Il giornale a prima vista è piacevole e sin dall’apertura capisci subito qual è l’andazzo. Titolo: INDAGATO LETTA. Da 10 mesi. E nessuno ne parla.

Nell’editoriale Padellaro espone la politica del quotidiano che “non vuole avere un padrone” e che “sarà un giornale di opposizione” a Berlusconi e anche al Pd e alla sinistra verso le quali “non faremo sconti (...). In questi anni non hanno costruito uno straccio di alternativa”.

Le firme son di quelle importanti, che forniscono sicuramente un valore ai contenuti: Peter Gomez, Antonio Tabucchi, Furio Colombo, Oliviero Beha, Luca Telese, Massimo Fini, Paolo Flores D’Arcais ecc... Ogni pagina ha in alto una striscia con un approfondimento o una spiegazione dell’argomento trattato nell’articolo sottostante.
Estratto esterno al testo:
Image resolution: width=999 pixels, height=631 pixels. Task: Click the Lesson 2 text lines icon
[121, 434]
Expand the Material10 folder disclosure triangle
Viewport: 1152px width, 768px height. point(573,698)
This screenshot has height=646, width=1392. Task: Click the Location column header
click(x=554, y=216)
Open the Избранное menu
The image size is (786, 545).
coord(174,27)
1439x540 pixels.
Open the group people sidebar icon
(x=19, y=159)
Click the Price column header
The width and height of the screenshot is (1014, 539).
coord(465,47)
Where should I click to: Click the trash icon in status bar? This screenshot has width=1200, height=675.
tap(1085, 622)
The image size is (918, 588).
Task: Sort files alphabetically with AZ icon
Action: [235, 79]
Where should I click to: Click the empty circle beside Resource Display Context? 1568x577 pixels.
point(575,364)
Simpatica e interessante l’iniziativa del “secondo tempo”, ovvero la seconda parte del giornale che si occupa di cultura, spettacoli ecc... in cui trovano spazio il web (con il quotidiano che dimostra un legame con la blogosfera sempre più forte visto che lì ha creato le basi per le adesioni agli abbonamenti tramite il sito) e basta citare le vignette di Stefano Disegni o le battute contenute in Prima di Spinoza.it.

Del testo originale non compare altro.